StatTiger Column: AU Needs Muschamp's Touch

Stuart Carter writes about Auburn's new defensive coordinator in his StatTiger column.

When Alabama defeated Auburn by 11 points despite the Tigers’ offense putting up record-setting numbers, it left no doubt changes were needed on the defensive side of the football. The Alabama game was just the final blow as Auburn allowed an average of 483 yards and 39 points per contest during its final six conference games

Even though the offense averaged more than 500 yards and 31 points per game during the same stretch, the Tigers won just two of their final six SEC games. One day after the 55-44 loss to Alabama, defensive coordinator Ellis Johnson was fired and the search was on for his replacement. Less than two weeks after Johnson was fired, Gus Malzahn hired former Florida head coach, Will Muschamp, to improve Auburn’s defense.

“I love his energy," said Malzahn in explaining his choice for defensive coordinator. “I really wanted someone that had great energy and really have that defense take on his personality.”

Muschamp, who served as Auburn’s defensive coordinator in 2006 and 2007, has been given the assignment of pumping energy into a defense that has failed to live up to expectations in recent seasons. The recent shortcomings on the defensive side of the football preceded Johnson's tenure. The last time Auburn fielded a Top 25 ranked defense was during Muschamp's final season at Auburn in 2007.

Since the 2008 season Auburn has allowed its conference opponents to gain at least 400 yards 50 percent of the time and at least 30 points in 52 percent of the games. These are alarming numbers when you consider the remainder of the conference’s teams allowed 400- yard games 39 percent of the time and 30-point games 38 percent of the time.

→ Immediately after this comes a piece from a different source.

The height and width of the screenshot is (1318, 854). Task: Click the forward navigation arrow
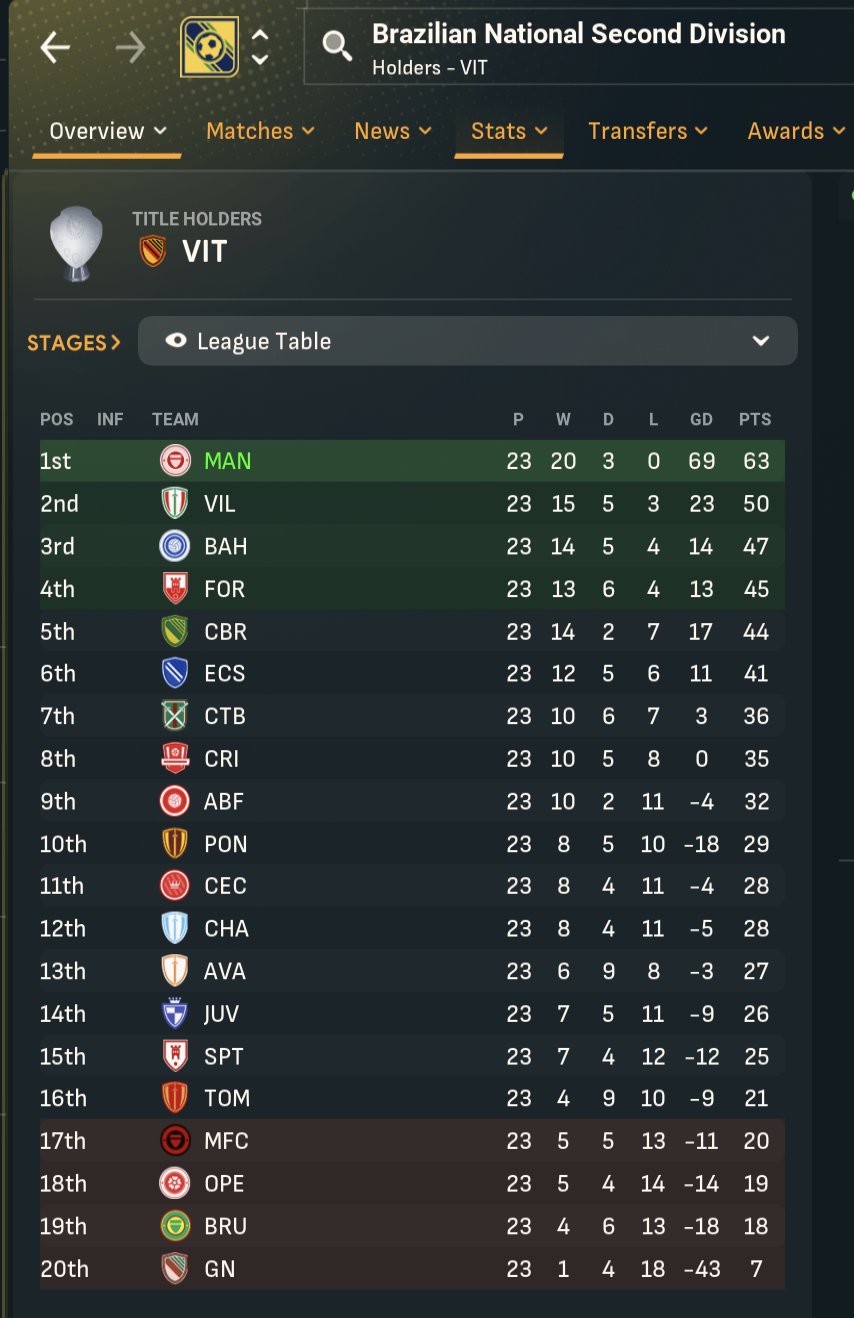130,47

Muschamp’s second tour as defensive coordinator could be more challenging this go-around because he inherited a defense that isn’t performing as well as the one he took over in 2006. The upside is that Muschamp's defenses at Florida allowed 400 yard games just 19 percent of the time and 30-point games 25 percent of the time.

The coordinator’s method to improve the defense will follow a time-honored approach--build a system around the strength of the players and place them in situations they can succeed.

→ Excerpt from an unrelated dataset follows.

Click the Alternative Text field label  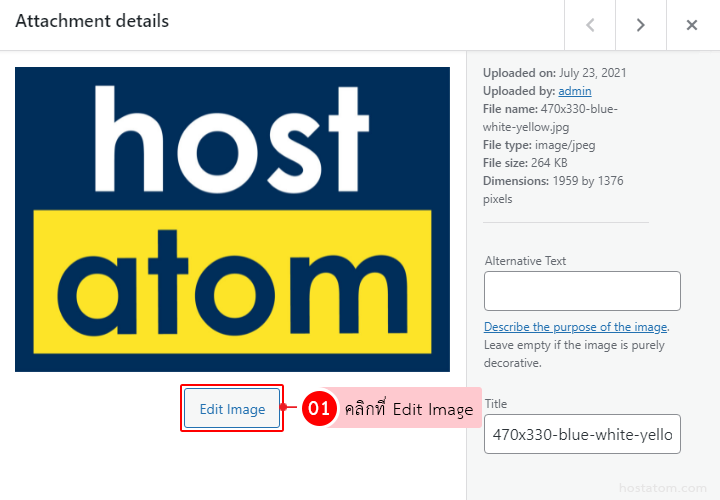coord(525,261)
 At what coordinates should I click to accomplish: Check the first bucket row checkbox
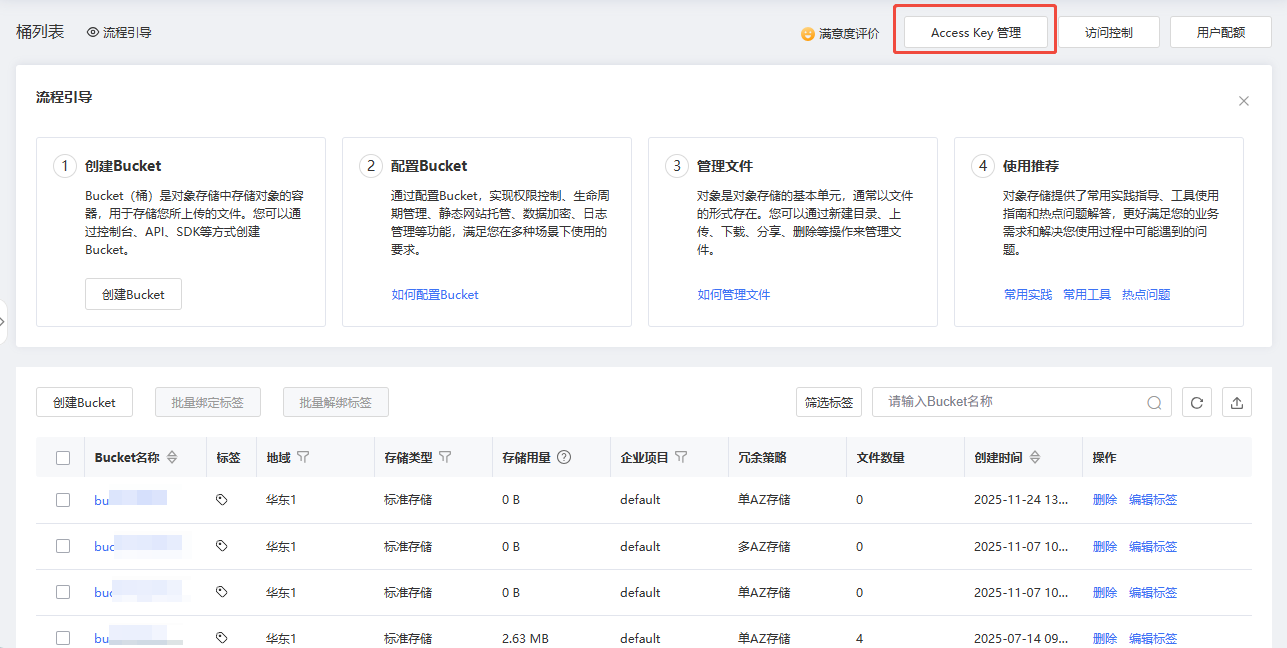point(63,500)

During his introductory press-conference, Muschamp touched on this philosophy. “Regardless of what you’re trying to stop, you better make it one dimensional,” the coach said. “When teams can stay balanced on you, it is really difficult to stop people.”

Defending the run has been a primary issue for the Auburn defense from 2009 to 2014. During this period Auburn has surrendered 200-yard rushing games 44 percent of the time. The rest of the conference has allowed them 30 percent of the time. Florida under Muschamp allowed 200-yard rushing games 12 percent of the time.

“In our league and our division, you better win the line of scrimmage or you will not have a chance,"Muschamp noted. “In terms of that you must be able to stop the run with most of the teams we are going to face and stay away from explosive plays.”

During 2006 and 2007 Muschamp’s Auburn defenses allowed a total of 29 plays of 30-yards or more over the course of two seasons. During the 2013 season alone, Auburn allowed 35 such plays and 24 during the 2014 regular season. Securing the run defense and limiting the big plays will clearly be a primary goal for the Tigers.

As Auburn prepares for the Outback Bowl, Muschamp is evaluating Auburn's personnel. Though he will be studying talent and ability, he will have an even closer eye on effort.

“You see the guy’s work ethic and work habits and how he goes about his business," the coach said. “For me, in order to be a really good player, God has got to bless you with some ability, but the most talented part you can have is work ethic. The best players I have been around are the guys that go work. They come out there every day and go to work."

Muschamp has built his career and reputation on his work ethic and desire to be successful. The sooner the coordinator puts a group of defensive players on the field that shares those traits the better Auburn’s chances will be to become a championship caliber team once again.